Benedict Nightingale
Grab an Italian masterpiece for less

An odd thing happened at the National Theatre last week. It was the opening night of Racine’s tragedy Phédre and Helen Mirren, as the title character, was giving a powerful performance. She spoke (and I quote) of terror, delirium, the agonies of craving, the horror of guilt, impossible pain, bottomless degradation, self-loathing, despair and, worst, the discovery that the stepson she incestuously adored was in love with another. And what was the impact on a section of the audience? It came out with what sounded like canned laughter from a dopey sitcom.
I blinked. My wife looked at me in disbelief. Somehow Mirren kept her emotional focus, but she must have wondered what she had to do to be really funny. Disembowel herself, perhaps. There are punters who would roll in the aisles when King Lear carried in the dead Cordelia.

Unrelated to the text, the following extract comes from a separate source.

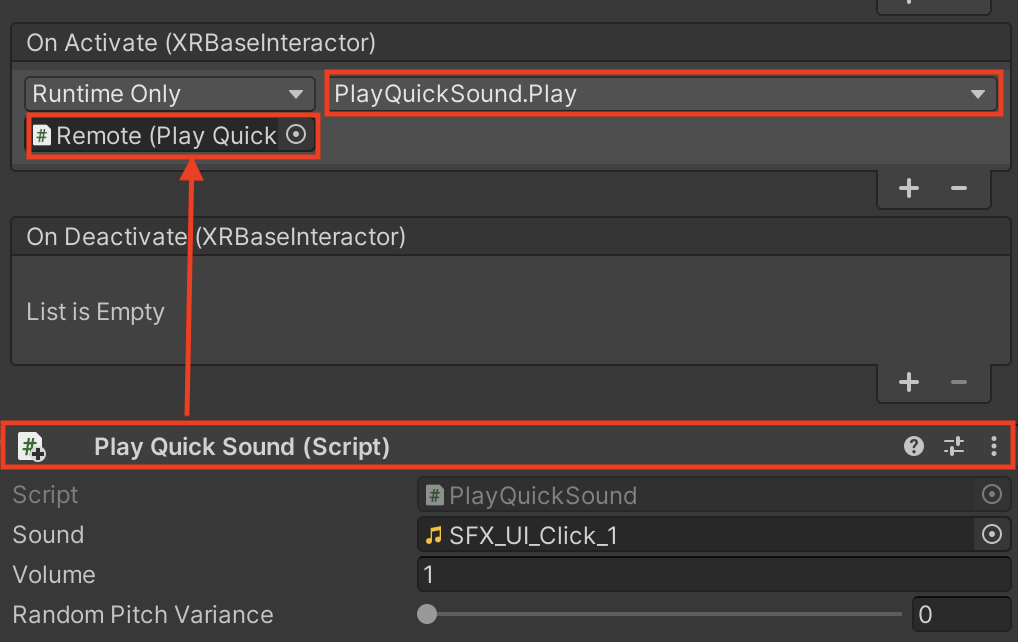The image size is (1018, 642).
Task: Add a listener to On Activate list
Action: pos(909,188)
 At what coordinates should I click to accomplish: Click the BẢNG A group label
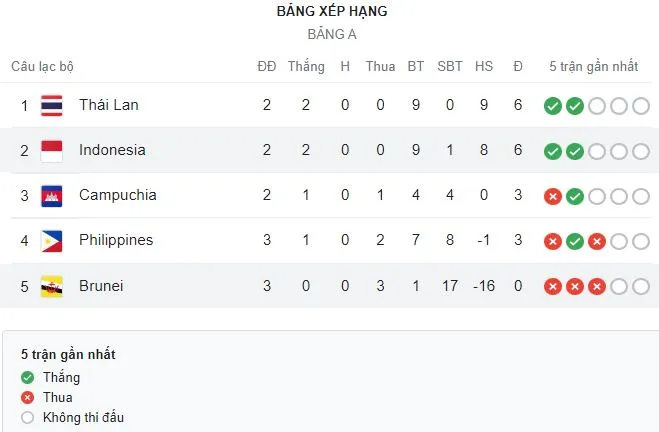[332, 34]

Imagine that you were the Lord High Executioner in The Mikado and had a little list for people who wouldn’t be missed. Mine, like his, would include people with “irritating laughs”. But the theatre offers plenty of other candidates. Chatterers who think that they’re watching telly at home. Mobile phone pests. Fidgety schoolchildren. Late arrivals who unapologetically shove past, squashing your toes. People who think that taking the paper off their sweets very slowly makes less noise. Couples who fondle in the stalls and, occasionally, have sex in the boxes.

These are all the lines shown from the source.